In the PCC, pathological gamblers did not differ from controls during the stop-signal task (Fig. 3D1). Subgroup analysis revealed that pathological gamblers without comorbid stimulant abuse had lower power than controls (P < 0.05 or P < 0.01 across bands) and pathological gamblers with a history of comorbid stimulant abuse (P < 0.05 in all bands). This is shown across the full 4–100 Hz frequency band in Fig. 3D2. For details on separate bands, see Fig. S3 F–J.
Discussion
The main finding of the present study was that behavioral addiction is linked to abnormal activity in, and communication between, nodal regions of the paralimbic network of self-awareness, the ACC and PCC, which are effective in different aspects of self-awareness processing (28, 29). Pathological gamblers had lower synchronization between the ACC and PCC at rest in the high gamma band compared with controls, and failed to show an increase in gamma synchronization during rest compared with the task (as observed in controls). These findings could not be attributed to previous drug abuse or smoking habits. Furthermore, pathological gamblers without previous drug abuse had lower PCC power than controls and gamblers with previous stimulant abuse during the stop-signal task. In contrast, a history of stimulant abuse in gamblers caused a marked increase in power across regions and frequencies both at rest and during the stop-signal task.

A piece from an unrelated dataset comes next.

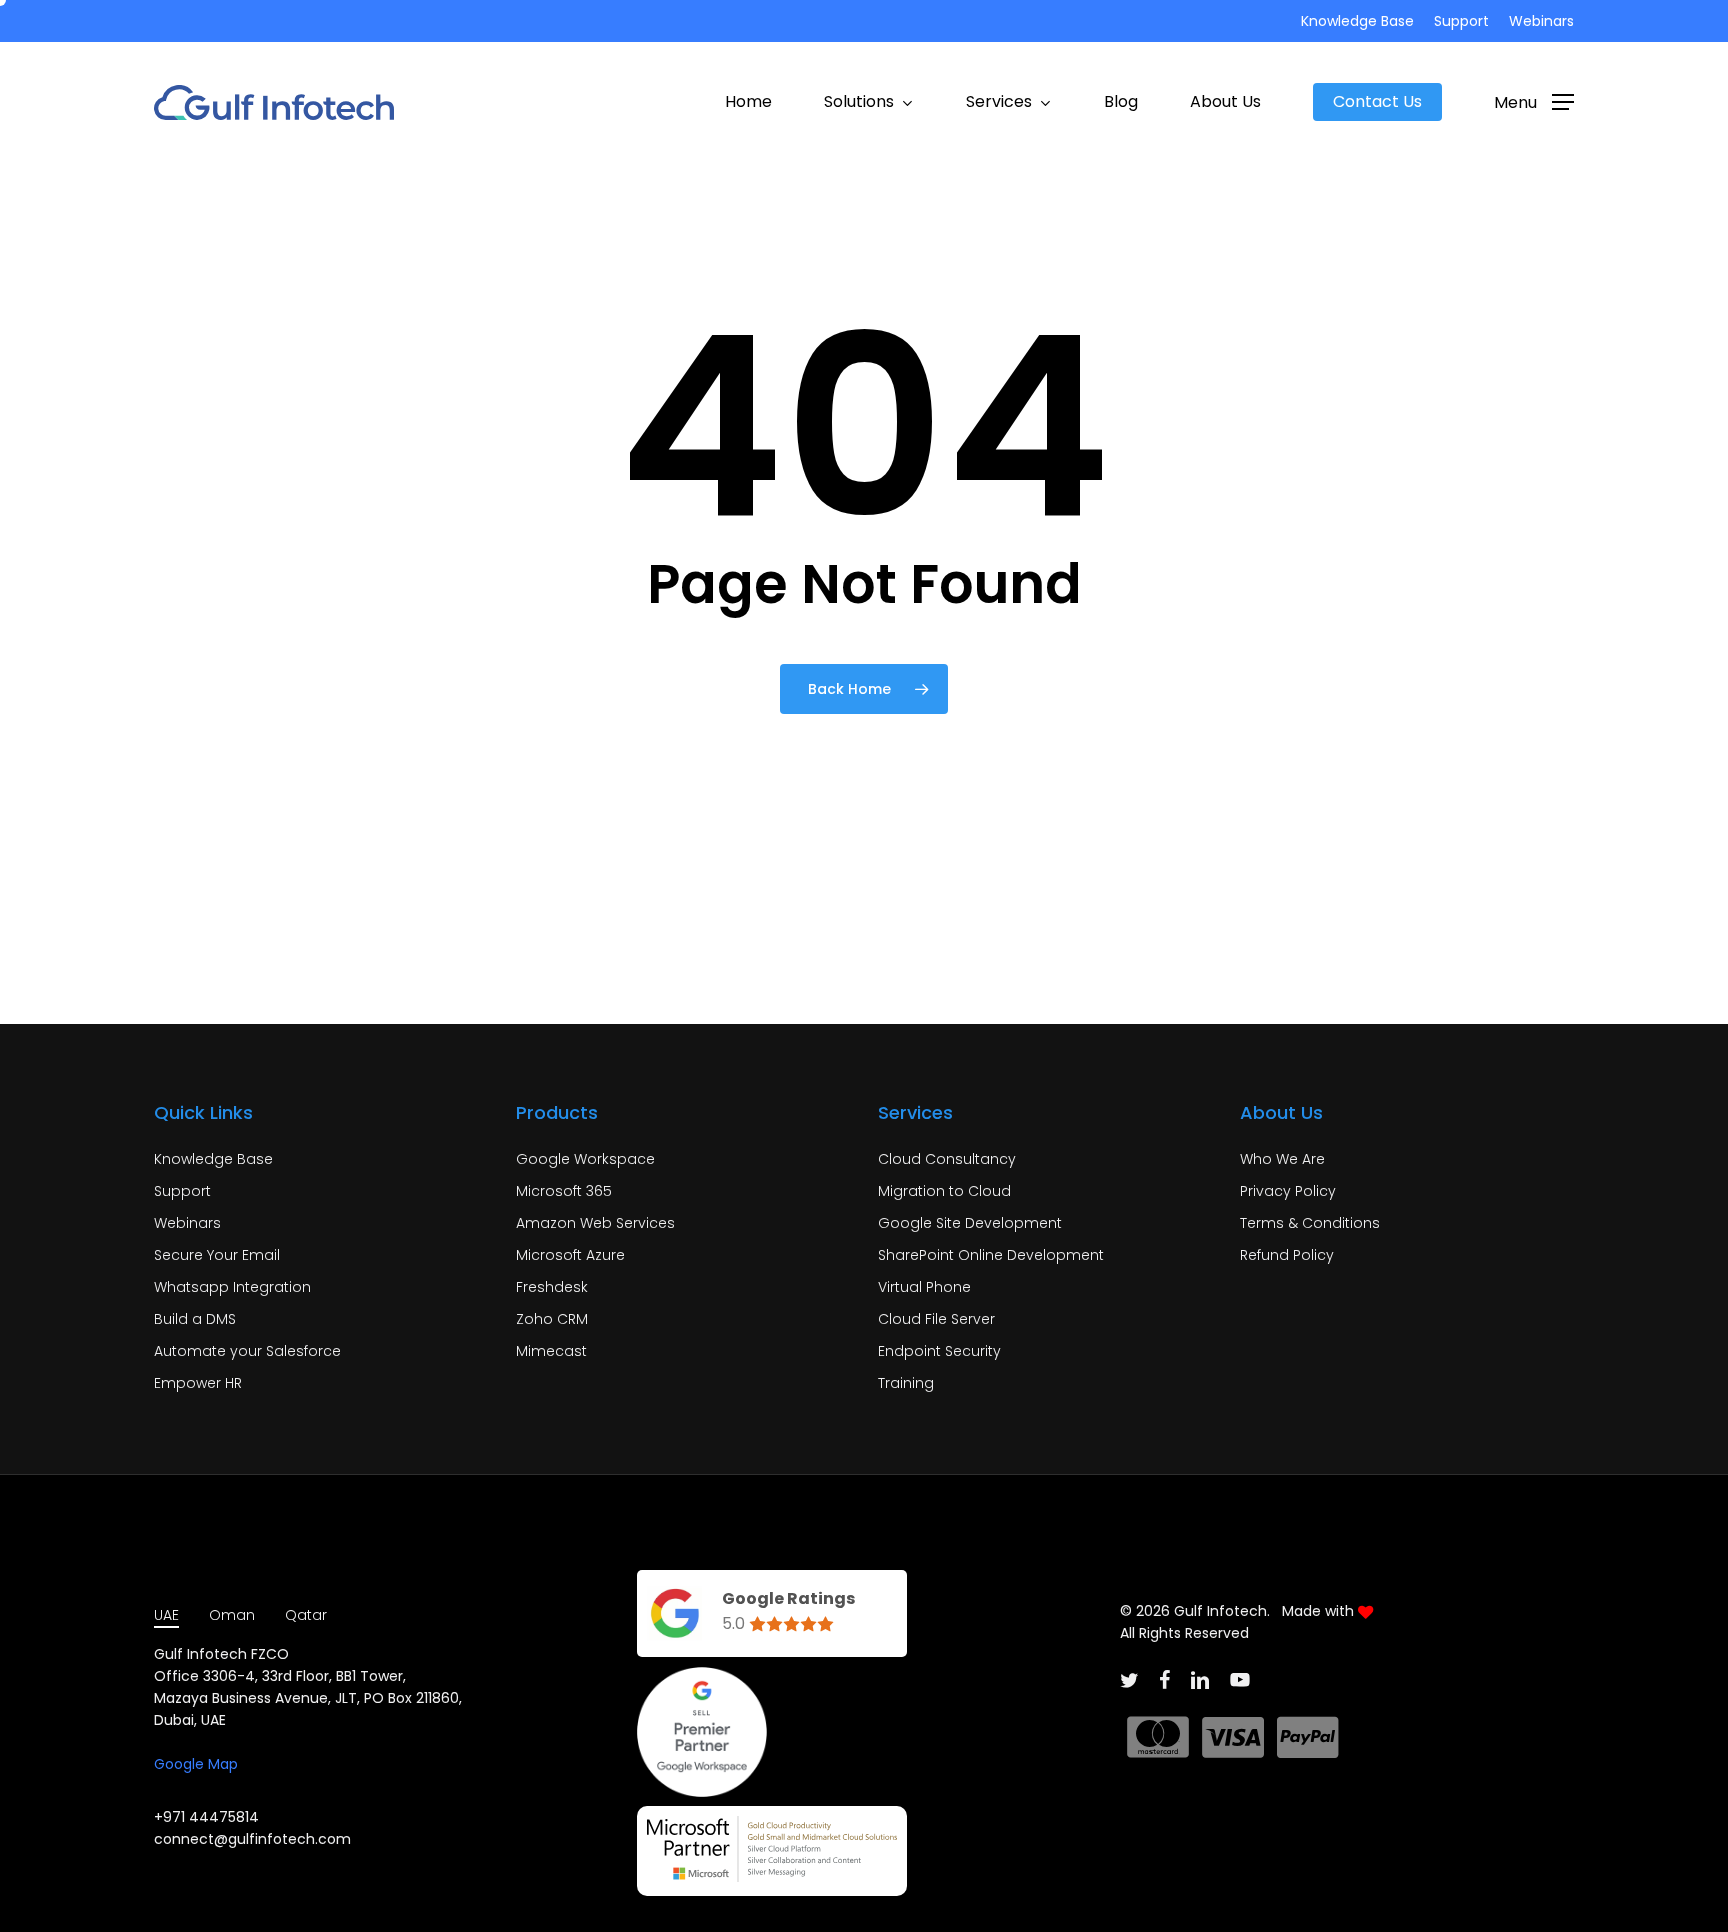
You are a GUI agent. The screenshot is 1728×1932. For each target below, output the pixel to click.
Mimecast (551, 1351)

Addiction is a well-known example of impaired self-control, confirmed here with a stop-signal task that showed prolonged SSRTs in pathological gamblers compared with controls. This is in line with previous findings in drug-addicted individuals (17, 20, 21, 26); for example, Monterosso et al. observed prolonged SSRTs in chronic methamphetamine users compared with controls (26). Another study combined behavioral with electromagnetic data in addiction. It showed low self-control with subjective impulsivity and longer stopping reaction times to interrupt a go signal linked to low EEG theta amplitudes during the task (7). In contrast to EEG, MEG, as used here, is better-suited for detection of electromagnetic signals in paralimbic regions. Power changes in oscillations are thought to be responsible for common disorders of self-regulation such as attention deficit hyperactivity disorder (ADHD), autism, and schizophrenia (30). The causality of gamma oscillations for cognition has been shown directly by electromagnetic manipulation in animal experiments (31). Gamma oscillations are tightly interacting with lower frequencies in the theta range (4–8 Hz) (32). Traditionally, theta oscillations have been attributed to longer-range interregional coupling, whereas the faster gamma coupling has been linked to shorter-range intraregional time coupling (33). However, more recent work indicates that gamma oscillations may participate in longer-range coupling as well (30, 34, 35). It has been shown that cross-frequency interaction occurs in the way that amplitudes of gamma oscillations are modulated by theta oscillations (32). Our finding of decreased amplitudes in the theta range of the PCC region is therefore relevant for the pathophysiology of pathological gambling.
The focus of the present study has been regions in a previously described paralimbic network effective in self-processing: the ACC and PCC. The contribution of the anterior region to self-processing is predominantly self-evaluation (28). The PCC region is also of interest, because our transcranial magnetic stimulation studies have shown that the contribution of the posterior region is to supply episodic memory retrieval for extended self-awareness (29). Interference with extended self-awareness would be expected to impair the ability to maintain focus during an extended period during the stop-signal task.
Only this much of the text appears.